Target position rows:
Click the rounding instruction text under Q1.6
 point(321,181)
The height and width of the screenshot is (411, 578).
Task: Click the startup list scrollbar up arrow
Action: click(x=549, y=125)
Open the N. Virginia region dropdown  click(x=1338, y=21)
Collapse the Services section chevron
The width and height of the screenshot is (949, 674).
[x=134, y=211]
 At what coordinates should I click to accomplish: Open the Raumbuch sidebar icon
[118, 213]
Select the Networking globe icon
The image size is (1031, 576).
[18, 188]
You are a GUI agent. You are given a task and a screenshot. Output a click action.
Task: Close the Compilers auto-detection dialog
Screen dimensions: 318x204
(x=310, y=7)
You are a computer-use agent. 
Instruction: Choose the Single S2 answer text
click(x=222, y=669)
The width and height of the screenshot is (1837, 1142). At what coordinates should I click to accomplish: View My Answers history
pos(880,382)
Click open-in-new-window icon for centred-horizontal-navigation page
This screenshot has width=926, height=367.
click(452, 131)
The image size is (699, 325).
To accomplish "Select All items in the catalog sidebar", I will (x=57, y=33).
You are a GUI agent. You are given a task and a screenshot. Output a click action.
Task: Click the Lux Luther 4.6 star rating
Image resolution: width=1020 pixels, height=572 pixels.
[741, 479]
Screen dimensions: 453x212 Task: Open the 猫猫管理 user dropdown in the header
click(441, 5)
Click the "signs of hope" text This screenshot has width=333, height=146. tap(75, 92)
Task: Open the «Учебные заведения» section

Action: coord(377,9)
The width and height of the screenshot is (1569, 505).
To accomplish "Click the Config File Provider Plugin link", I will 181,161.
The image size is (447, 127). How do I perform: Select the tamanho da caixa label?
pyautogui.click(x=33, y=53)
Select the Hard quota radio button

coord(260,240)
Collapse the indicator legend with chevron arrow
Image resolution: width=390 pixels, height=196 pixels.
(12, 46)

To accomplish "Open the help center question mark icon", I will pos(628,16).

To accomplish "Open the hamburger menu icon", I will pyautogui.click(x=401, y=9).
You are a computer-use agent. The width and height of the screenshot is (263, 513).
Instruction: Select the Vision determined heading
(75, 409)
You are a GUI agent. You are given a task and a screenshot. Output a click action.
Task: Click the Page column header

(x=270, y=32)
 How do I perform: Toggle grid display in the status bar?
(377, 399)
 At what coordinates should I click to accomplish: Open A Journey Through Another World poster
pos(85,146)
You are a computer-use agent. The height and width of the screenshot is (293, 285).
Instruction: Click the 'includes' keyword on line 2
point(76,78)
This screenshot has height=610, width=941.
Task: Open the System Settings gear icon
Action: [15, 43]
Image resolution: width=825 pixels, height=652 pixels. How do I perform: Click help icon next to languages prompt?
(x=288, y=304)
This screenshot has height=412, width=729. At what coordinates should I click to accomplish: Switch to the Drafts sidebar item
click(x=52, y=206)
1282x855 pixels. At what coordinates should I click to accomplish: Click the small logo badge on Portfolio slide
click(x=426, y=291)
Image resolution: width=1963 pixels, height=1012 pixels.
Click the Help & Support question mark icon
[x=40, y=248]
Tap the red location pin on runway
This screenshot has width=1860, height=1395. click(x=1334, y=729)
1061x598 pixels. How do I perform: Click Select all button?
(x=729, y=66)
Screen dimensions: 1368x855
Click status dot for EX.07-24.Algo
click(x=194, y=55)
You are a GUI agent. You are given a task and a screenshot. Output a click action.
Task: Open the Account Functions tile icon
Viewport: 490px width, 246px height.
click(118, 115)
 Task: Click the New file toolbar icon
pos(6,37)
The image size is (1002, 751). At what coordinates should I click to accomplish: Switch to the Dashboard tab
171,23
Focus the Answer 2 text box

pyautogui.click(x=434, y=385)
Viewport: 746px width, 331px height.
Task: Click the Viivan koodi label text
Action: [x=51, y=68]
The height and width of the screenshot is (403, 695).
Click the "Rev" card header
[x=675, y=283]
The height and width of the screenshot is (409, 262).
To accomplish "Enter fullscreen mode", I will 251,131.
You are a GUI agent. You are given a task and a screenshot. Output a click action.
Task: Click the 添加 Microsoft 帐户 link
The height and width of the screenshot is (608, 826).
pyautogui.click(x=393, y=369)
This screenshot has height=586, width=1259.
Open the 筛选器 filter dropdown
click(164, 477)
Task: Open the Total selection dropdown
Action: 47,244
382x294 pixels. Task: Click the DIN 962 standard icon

» To be done
Copy out the lines verbatim, starting at the first of the rows above and ending at the line that contains "click(x=222, y=669)".

» Written answer
Click the rounding instruction text under Q1.6
 point(321,181)
The height and width of the screenshot is (411, 578).
Task: Click the startup list scrollbar up arrow
Action: click(x=549, y=125)
Open the N. Virginia region dropdown  click(x=1338, y=21)
Collapse the Services section chevron
The width and height of the screenshot is (949, 674).
[x=134, y=211]
 At what coordinates should I click to accomplish: Open the Raumbuch sidebar icon
[118, 213]
Select the Networking globe icon
The image size is (1031, 576).
[18, 188]
You are a GUI agent. You are given a task and a screenshot. Output a click action.
Task: Close the Compilers auto-detection dialog
Screen dimensions: 318x204
(x=310, y=7)
You are a computer-use agent. 
Instruction: Choose the Single S2 answer text
click(x=222, y=669)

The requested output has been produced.